▶ _EXERCISE PASSAGE_
^^^^
Building and managing agents on Kubernetes

Beyond the networking and gateway layer, another set of tools focuses on the agent lifecycle itself: building agents, deploying them, discovering tools, and orchestrating workflows.

Agent frameworks

kagent is a CNCF Sandbox project (created at Solo.io) that provides a Kubernetes-native framework for building AI agents. Agents, tools, and model configurations are all defined as Kubernetes CRDs. It ships with pre-built MCP tool servers for cloud-native operations (Kubernetes, Istio, Helm, Argo, Prometheus, Grafana, Cilium). Its engine is built on Google ADK. Note: this is a different project from kagenti (IBM), which focuses on securing and operating agents rather than building them.

Dapr Agents takes a different approach, focusing on resilient agent workflows. Built on the CNCF Dapr runtime, it uses a virtual actor model where each agent is a lightweight, stateful actor with scale-to-zero support. Its key differentiator is durable execution: agent workflows are guaranteed to complete through automatic retries and state recovery after crashes. Dapr provides built-in pub/sub, state management, and service invocation out of the box.

Both frameworks were featured in talks that showed them in action:

Day-2 Ready: Bringing agentic pilots to production - Idit Levine & Keith Babo, Solo.io: Solo.io presented their vision for taking agents from prototype to production. They introduced kagent as the framework for defining and running agents on Kubernetes, and agentregistry (covered below) as the missing discovery layer. The central argument was that production-readiness for agents requires the same declarative, GitOps-friendly patterns that platform teams already use for the rest of their infrastructure.
^^^^
▶ _WORK INSTRUCTION A_
Answer these questions from the text on building and managing agents on Kubernetes, one line each:
(i) Which framework has an engine built on Google ADK?
(ii) Which model does Dapr Agents use to run each agent?
(iii) How did Solo.io describe agentregistry in their talk?
▶ _WORK INSTRUCTION B_
Please write the next part of the text on building and managing agents on Kubernetes, picking up right after its final sentence.

▶ _INFORMATION_
^^^^
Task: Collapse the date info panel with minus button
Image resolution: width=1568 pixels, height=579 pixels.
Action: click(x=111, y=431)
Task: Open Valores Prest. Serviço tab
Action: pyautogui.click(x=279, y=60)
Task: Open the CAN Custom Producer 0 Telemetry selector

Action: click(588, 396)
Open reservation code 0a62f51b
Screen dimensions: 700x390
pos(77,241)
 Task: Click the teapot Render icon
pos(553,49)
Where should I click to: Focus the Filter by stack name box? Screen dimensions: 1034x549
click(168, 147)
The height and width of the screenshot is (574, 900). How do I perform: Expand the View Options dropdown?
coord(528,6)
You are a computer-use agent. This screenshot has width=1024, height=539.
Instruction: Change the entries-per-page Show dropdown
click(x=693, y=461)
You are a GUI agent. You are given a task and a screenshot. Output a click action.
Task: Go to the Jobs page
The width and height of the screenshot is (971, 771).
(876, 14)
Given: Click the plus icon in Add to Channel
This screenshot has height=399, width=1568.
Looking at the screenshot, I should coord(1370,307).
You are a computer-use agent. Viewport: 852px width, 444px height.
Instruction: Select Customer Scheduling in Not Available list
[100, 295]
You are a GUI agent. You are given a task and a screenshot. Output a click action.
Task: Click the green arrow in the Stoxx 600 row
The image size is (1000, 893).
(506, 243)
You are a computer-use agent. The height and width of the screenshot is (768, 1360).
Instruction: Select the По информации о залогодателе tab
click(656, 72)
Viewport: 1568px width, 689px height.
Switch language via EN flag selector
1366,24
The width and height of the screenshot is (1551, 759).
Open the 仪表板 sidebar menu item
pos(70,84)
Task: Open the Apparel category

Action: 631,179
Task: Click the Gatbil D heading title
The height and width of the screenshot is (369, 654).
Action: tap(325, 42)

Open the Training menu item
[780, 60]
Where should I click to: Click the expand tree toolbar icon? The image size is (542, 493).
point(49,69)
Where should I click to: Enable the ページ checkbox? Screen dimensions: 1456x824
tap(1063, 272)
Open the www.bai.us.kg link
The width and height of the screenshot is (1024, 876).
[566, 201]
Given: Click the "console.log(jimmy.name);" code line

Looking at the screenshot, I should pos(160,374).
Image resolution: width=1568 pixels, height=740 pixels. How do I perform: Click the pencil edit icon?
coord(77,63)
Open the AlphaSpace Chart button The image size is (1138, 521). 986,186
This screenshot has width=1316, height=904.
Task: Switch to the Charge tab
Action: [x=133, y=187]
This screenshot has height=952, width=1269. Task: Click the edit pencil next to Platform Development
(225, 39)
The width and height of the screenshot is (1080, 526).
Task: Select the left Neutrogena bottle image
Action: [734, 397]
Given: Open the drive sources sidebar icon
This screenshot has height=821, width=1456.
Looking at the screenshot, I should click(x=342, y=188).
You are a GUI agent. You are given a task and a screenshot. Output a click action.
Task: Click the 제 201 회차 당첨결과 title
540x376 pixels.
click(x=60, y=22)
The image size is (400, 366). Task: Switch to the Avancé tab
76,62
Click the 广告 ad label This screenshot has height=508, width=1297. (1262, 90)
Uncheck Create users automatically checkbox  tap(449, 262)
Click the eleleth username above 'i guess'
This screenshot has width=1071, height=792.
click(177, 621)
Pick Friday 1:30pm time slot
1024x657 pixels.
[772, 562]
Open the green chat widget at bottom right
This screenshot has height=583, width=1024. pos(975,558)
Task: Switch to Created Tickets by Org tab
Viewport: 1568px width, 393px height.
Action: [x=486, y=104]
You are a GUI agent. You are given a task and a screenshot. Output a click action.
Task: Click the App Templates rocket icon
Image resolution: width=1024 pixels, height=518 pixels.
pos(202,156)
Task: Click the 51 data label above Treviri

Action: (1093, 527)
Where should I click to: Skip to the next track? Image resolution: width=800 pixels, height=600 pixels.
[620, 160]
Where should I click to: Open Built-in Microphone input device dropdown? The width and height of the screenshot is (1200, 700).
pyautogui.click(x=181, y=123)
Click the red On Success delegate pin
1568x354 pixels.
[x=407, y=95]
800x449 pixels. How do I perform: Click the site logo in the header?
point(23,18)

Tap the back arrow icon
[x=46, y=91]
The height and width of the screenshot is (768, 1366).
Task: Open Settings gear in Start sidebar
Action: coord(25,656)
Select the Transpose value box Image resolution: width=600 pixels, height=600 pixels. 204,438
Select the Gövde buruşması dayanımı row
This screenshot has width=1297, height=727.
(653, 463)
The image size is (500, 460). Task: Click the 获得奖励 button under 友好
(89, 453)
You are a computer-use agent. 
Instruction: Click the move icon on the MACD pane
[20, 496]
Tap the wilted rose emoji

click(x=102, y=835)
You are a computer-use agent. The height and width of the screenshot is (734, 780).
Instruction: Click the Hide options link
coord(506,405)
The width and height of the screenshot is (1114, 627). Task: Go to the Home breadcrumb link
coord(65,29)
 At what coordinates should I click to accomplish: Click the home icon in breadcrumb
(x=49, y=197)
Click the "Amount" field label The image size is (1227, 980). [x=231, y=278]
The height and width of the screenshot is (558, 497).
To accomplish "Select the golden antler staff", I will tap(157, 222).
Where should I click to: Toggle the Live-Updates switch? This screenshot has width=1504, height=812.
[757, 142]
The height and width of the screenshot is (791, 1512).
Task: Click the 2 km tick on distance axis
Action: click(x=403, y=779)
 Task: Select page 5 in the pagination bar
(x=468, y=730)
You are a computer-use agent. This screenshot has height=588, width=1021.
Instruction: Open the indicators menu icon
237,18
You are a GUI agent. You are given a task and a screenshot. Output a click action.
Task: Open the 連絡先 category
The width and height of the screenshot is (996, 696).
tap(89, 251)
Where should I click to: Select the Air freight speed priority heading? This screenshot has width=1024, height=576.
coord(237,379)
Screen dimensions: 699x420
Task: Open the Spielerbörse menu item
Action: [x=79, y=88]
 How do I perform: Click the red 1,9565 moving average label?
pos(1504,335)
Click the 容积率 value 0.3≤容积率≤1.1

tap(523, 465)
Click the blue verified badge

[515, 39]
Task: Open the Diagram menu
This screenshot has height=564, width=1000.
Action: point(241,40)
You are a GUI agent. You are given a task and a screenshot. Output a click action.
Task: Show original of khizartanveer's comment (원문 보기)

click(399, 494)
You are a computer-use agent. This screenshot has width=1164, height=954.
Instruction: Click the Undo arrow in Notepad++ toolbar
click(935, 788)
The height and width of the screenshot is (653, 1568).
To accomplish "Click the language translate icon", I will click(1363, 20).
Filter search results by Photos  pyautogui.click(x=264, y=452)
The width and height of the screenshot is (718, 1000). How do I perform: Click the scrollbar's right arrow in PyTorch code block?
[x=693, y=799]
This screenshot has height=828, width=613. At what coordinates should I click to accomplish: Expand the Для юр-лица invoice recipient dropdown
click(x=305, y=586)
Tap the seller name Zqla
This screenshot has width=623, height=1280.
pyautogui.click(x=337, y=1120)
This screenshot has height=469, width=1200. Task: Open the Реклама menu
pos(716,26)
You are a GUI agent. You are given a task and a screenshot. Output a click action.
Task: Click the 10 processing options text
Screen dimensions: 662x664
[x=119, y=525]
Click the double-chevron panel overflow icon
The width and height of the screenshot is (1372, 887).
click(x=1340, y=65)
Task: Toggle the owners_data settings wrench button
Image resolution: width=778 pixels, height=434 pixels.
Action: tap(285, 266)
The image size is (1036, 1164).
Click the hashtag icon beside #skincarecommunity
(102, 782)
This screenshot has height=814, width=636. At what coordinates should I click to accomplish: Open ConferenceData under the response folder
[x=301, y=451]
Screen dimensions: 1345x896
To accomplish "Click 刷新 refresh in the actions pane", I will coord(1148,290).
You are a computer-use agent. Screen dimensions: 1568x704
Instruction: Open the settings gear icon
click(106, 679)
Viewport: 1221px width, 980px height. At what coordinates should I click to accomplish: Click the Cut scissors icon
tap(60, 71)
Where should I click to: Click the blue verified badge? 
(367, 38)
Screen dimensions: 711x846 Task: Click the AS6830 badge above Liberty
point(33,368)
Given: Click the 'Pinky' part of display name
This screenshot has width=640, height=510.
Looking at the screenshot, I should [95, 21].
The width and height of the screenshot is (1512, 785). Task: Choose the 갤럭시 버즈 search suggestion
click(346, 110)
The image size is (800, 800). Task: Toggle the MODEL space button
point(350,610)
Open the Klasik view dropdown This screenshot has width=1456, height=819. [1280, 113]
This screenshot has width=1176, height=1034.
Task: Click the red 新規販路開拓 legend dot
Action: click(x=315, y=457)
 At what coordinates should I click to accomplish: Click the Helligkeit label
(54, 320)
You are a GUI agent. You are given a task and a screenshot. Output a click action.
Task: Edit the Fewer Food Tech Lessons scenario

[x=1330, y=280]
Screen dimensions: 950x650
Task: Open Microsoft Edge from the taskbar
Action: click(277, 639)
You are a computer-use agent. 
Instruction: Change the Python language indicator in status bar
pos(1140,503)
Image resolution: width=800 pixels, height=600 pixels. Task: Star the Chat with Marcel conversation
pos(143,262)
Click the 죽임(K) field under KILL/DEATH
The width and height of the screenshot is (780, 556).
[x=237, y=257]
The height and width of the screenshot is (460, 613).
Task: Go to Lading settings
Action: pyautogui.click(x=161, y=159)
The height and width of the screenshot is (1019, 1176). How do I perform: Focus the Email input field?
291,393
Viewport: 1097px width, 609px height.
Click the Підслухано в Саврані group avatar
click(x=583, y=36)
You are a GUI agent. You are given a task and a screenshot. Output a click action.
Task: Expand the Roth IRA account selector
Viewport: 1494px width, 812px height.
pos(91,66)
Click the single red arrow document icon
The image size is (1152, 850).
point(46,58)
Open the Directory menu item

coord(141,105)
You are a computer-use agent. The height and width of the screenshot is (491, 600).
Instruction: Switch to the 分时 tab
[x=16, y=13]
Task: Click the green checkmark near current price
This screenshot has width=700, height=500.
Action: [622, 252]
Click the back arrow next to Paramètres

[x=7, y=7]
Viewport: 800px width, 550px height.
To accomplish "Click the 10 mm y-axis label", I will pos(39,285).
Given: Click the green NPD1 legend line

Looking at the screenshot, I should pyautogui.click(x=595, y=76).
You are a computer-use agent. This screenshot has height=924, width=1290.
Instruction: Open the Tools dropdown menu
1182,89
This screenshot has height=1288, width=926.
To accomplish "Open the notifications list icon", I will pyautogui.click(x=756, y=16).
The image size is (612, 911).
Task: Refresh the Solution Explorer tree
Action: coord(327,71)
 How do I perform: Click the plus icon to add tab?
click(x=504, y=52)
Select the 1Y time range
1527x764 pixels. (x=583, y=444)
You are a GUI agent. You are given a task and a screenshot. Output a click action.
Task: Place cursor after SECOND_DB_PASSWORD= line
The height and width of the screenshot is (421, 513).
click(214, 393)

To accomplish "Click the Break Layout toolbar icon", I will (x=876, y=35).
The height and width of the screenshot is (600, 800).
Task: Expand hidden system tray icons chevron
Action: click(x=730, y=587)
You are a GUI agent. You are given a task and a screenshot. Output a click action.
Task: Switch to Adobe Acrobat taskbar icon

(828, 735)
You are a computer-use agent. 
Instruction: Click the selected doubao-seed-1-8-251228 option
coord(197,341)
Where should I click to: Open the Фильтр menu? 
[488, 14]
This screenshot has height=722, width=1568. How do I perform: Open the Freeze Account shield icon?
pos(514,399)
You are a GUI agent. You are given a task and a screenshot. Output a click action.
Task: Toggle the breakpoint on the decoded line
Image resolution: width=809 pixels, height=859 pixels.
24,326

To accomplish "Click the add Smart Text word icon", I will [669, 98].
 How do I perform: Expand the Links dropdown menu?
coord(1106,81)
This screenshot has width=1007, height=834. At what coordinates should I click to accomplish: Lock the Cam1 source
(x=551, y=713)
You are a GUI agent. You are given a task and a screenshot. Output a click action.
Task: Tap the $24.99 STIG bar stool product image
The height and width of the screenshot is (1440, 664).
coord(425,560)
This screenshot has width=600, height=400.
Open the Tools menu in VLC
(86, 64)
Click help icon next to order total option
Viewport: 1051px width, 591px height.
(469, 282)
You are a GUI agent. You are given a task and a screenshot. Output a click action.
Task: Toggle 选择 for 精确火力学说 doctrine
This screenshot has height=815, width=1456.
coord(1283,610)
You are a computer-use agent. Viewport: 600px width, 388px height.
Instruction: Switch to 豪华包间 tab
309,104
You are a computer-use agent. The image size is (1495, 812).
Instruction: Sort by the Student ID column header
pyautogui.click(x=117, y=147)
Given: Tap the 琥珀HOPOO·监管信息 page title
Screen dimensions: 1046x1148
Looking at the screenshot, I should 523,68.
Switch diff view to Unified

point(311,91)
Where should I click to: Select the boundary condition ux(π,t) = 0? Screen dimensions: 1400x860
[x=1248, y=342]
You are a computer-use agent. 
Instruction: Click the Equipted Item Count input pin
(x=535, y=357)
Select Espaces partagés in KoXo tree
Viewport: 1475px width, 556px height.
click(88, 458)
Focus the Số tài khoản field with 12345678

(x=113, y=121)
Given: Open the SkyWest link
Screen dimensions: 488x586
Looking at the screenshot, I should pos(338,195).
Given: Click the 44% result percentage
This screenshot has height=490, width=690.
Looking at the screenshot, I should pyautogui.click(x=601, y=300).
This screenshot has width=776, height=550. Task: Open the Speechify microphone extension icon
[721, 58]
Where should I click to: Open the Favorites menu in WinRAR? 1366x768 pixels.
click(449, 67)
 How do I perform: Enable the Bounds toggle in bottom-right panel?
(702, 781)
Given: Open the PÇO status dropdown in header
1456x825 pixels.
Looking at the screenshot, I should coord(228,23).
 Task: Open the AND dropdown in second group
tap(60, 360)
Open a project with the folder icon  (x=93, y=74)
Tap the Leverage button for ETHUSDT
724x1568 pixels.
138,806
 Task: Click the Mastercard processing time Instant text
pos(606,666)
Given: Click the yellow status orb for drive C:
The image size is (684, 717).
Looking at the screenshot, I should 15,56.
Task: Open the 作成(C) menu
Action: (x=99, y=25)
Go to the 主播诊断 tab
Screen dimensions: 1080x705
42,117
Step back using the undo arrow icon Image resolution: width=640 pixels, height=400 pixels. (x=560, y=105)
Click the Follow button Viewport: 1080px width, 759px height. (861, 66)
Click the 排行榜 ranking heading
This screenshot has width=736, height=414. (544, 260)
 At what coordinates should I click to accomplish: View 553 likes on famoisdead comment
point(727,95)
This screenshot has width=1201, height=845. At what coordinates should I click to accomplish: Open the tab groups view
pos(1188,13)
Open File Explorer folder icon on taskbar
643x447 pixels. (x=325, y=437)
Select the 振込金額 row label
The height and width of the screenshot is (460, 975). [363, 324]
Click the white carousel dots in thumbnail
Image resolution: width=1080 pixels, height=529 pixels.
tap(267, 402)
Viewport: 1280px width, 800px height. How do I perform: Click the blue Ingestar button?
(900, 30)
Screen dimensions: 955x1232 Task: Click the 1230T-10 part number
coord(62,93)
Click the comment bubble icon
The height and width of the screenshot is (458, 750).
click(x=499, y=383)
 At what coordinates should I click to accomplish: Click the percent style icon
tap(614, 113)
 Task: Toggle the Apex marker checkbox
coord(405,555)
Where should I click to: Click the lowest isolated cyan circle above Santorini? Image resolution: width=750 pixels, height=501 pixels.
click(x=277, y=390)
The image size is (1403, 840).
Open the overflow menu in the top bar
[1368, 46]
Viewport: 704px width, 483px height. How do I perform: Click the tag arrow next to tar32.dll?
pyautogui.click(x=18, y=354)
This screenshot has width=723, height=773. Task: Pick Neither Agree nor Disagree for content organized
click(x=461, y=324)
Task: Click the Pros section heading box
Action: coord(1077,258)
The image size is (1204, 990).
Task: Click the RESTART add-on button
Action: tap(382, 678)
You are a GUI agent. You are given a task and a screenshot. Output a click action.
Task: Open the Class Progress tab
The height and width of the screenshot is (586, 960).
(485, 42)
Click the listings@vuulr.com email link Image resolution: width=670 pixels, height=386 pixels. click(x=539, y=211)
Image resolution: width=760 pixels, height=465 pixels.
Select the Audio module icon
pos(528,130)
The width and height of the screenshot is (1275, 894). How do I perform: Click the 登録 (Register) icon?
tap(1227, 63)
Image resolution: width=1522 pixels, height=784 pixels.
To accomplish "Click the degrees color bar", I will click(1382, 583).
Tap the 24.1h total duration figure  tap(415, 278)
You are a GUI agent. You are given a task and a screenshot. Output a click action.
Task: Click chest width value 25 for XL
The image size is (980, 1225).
^^^^
▶ _RESPONSE AREA A_
(i) kagent
(ii) A virtual actor model, where each agent is a lightweight, stateful actor with scale-to-zero support
(iii) As the missing discovery layer

▶ _RESPONSE AREA B_
Orchestrating Document Data Extraction with Dapr Agents - Fabian Steinbach, Software Architect, ZEISS: ZEISS Vision Care shared how they built a document data extraction pipeline using Dapr Agents. Their challenge was processing highly variable, multi-lingual documents with different layouts and handwriting. By composing deterministic workflows that blend specialized OCR, LLM calls, and standard code, they went from concept to production in two months. The talk demonstrated a key advantage of Dapr Agents: because workflows are durable and vendor-neutral, the team could swap AI providers without rearchitecting the system.

Agent registries

agentregistry addresses a practical problem: MCP servers and AI tools are scattered across npm, PyPI, Docker Hub, GitHub repos, and random URLs. Nobody knows which ones are trustworthy, which versions work, or how to get them running. agentregistry is an open-source platform that gives you one place to find, manage, and run MCP servers, AI agents, and skills. You import or publish artifacts once, and then anyone on your team can discover them, deploy them with one command, and have their IDE automatically configured to use them.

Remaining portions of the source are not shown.